(Stored entries)
*-*-*

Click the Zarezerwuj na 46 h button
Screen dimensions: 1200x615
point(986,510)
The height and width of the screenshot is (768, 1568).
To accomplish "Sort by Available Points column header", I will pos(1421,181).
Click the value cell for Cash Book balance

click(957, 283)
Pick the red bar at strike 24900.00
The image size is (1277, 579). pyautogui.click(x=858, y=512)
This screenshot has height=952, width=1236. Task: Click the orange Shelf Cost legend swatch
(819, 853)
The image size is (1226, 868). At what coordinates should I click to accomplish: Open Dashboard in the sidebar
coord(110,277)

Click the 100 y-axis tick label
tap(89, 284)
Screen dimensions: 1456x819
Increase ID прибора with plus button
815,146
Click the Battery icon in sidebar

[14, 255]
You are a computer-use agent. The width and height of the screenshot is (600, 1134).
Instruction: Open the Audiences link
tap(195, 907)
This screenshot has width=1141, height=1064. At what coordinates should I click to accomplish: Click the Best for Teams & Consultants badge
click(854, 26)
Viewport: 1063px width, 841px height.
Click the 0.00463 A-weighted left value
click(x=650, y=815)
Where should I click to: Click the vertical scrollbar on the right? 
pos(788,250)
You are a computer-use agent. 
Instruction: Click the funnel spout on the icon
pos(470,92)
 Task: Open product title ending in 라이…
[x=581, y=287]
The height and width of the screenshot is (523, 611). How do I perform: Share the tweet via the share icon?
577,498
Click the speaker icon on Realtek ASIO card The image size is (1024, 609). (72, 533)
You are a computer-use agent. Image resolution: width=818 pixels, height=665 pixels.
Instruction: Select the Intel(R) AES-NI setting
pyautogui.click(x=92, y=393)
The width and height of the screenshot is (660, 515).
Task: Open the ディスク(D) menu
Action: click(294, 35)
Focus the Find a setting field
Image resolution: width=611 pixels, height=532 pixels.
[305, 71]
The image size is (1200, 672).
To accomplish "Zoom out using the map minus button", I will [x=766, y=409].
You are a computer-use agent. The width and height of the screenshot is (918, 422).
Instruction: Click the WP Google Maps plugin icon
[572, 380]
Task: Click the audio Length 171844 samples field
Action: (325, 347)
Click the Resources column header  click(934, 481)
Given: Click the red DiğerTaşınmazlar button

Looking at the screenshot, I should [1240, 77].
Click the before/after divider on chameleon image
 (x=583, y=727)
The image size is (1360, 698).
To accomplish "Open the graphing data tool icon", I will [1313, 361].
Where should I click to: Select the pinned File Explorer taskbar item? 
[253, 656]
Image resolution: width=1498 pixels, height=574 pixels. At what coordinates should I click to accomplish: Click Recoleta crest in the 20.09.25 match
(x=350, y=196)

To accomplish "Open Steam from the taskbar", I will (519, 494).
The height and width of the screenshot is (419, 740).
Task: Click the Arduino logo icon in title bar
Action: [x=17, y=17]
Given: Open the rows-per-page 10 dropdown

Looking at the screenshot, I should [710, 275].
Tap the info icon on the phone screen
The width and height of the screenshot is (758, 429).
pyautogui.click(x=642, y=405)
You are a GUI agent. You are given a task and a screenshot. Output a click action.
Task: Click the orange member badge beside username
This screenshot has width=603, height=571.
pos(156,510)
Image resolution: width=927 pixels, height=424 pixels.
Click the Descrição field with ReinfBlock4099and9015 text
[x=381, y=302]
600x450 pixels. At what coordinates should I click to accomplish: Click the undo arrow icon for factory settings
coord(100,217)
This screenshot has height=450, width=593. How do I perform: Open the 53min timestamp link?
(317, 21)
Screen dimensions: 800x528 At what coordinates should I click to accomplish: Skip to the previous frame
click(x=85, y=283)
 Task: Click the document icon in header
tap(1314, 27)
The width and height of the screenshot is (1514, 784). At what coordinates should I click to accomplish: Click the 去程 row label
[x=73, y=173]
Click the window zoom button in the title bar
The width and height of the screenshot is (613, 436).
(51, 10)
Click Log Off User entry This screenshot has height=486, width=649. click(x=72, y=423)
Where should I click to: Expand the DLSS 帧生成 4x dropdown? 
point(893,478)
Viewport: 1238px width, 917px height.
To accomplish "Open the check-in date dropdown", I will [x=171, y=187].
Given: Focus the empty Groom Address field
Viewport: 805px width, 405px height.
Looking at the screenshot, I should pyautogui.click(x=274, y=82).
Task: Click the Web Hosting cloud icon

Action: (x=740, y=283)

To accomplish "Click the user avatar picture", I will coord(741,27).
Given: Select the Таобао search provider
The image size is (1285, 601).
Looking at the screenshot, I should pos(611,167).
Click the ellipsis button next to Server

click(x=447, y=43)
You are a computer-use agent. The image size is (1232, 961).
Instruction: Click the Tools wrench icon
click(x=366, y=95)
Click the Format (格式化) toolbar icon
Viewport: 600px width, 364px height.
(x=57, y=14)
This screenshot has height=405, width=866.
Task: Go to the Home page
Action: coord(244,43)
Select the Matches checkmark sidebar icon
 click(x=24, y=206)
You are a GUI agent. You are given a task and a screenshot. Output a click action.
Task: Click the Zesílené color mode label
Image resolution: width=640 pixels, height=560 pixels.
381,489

*-*-*

*Task details:*
Copy every entry exactly.

*Output for this task:*
Click the Zarezerwuj na 46 h button
Screen dimensions: 1200x615
point(986,510)
The height and width of the screenshot is (768, 1568).
To accomplish "Sort by Available Points column header", I will pos(1421,181).
Click the value cell for Cash Book balance

click(957, 283)
Pick the red bar at strike 24900.00
The image size is (1277, 579). pyautogui.click(x=858, y=512)
This screenshot has height=952, width=1236. Task: Click the orange Shelf Cost legend swatch
(819, 853)
The image size is (1226, 868). At what coordinates should I click to accomplish: Open Dashboard in the sidebar
coord(110,277)

Click the 100 y-axis tick label
tap(89, 284)
Screen dimensions: 1456x819
Increase ID прибора with plus button
815,146
Click the Battery icon in sidebar

[14, 255]
You are a computer-use agent. The width and height of the screenshot is (600, 1134).
Instruction: Open the Audiences link
tap(195, 907)
This screenshot has width=1141, height=1064. At what coordinates should I click to accomplish: Click the Best for Teams & Consultants badge
click(854, 26)
Viewport: 1063px width, 841px height.
Click the 0.00463 A-weighted left value
click(x=650, y=815)
Where should I click to: Click the vertical scrollbar on the right? 
pos(788,250)
You are a computer-use agent. 
Instruction: Click the funnel spout on the icon
pos(470,92)
 Task: Open product title ending in 라이…
[x=581, y=287]
The height and width of the screenshot is (523, 611). How do I perform: Share the tweet via the share icon?
577,498
Click the speaker icon on Realtek ASIO card The image size is (1024, 609). (72, 533)
You are a computer-use agent. Image resolution: width=818 pixels, height=665 pixels.
Instruction: Select the Intel(R) AES-NI setting
pyautogui.click(x=92, y=393)
The width and height of the screenshot is (660, 515).
Task: Open the ディスク(D) menu
Action: click(294, 35)
Focus the Find a setting field
Image resolution: width=611 pixels, height=532 pixels.
[305, 71]
The image size is (1200, 672).
To accomplish "Zoom out using the map minus button", I will [x=766, y=409].
You are a computer-use agent. The width and height of the screenshot is (918, 422).
Instruction: Click the WP Google Maps plugin icon
[572, 380]
Task: Click the audio Length 171844 samples field
Action: (325, 347)
Click the Resources column header  click(934, 481)
Given: Click the red DiğerTaşınmazlar button

Looking at the screenshot, I should [1240, 77].
Click the before/after divider on chameleon image
 (x=583, y=727)
The image size is (1360, 698).
To accomplish "Open the graphing data tool icon", I will [1313, 361].
Where should I click to: Select the pinned File Explorer taskbar item? 
[253, 656]
Image resolution: width=1498 pixels, height=574 pixels. At what coordinates should I click to accomplish: Click Recoleta crest in the 20.09.25 match
(x=350, y=196)

To accomplish "Open Steam from the taskbar", I will (519, 494).
The height and width of the screenshot is (419, 740).
Task: Click the Arduino logo icon in title bar
Action: [x=17, y=17]
Given: Open the rows-per-page 10 dropdown

Looking at the screenshot, I should [710, 275].
Tap the info icon on the phone screen
The width and height of the screenshot is (758, 429).
pyautogui.click(x=642, y=405)
You are a GUI agent. You are given a task and a screenshot. Output a click action.
Task: Click the orange member badge beside username
This screenshot has width=603, height=571.
pos(156,510)
Image resolution: width=927 pixels, height=424 pixels.
Click the Descrição field with ReinfBlock4099and9015 text
[x=381, y=302]
600x450 pixels. At what coordinates should I click to accomplish: Click the undo arrow icon for factory settings
coord(100,217)
This screenshot has height=450, width=593. How do I perform: Open the 53min timestamp link?
(317, 21)
Screen dimensions: 800x528 At what coordinates should I click to accomplish: Skip to the previous frame
click(x=85, y=283)
 Task: Click the document icon in header
tap(1314, 27)
The width and height of the screenshot is (1514, 784). At what coordinates should I click to accomplish: Click the 去程 row label
[x=73, y=173]
Click the window zoom button in the title bar
The width and height of the screenshot is (613, 436).
(51, 10)
Click Log Off User entry This screenshot has height=486, width=649. click(x=72, y=423)
Where should I click to: Expand the DLSS 帧生成 4x dropdown? 
point(893,478)
Viewport: 1238px width, 917px height.
To accomplish "Open the check-in date dropdown", I will [x=171, y=187].
Given: Focus the empty Groom Address field
Viewport: 805px width, 405px height.
Looking at the screenshot, I should pyautogui.click(x=274, y=82).
Task: Click the Web Hosting cloud icon

Action: (x=740, y=283)

To accomplish "Click the user avatar picture", I will coord(741,27).
Given: Select the Таобао search provider
The image size is (1285, 601).
Looking at the screenshot, I should pos(611,167).
Click the ellipsis button next to Server

click(x=447, y=43)
You are a computer-use agent. The image size is (1232, 961).
Instruction: Click the Tools wrench icon
click(x=366, y=95)
Click the Format (格式化) toolbar icon
Viewport: 600px width, 364px height.
(x=57, y=14)
This screenshot has height=405, width=866.
Task: Go to the Home page
Action: coord(244,43)
Select the Matches checkmark sidebar icon
 click(x=24, y=206)
You are a GUI agent. You are given a task and a screenshot. Output a click action.
Task: Click the Zesílené color mode label
Image resolution: width=640 pixels, height=560 pixels.
381,489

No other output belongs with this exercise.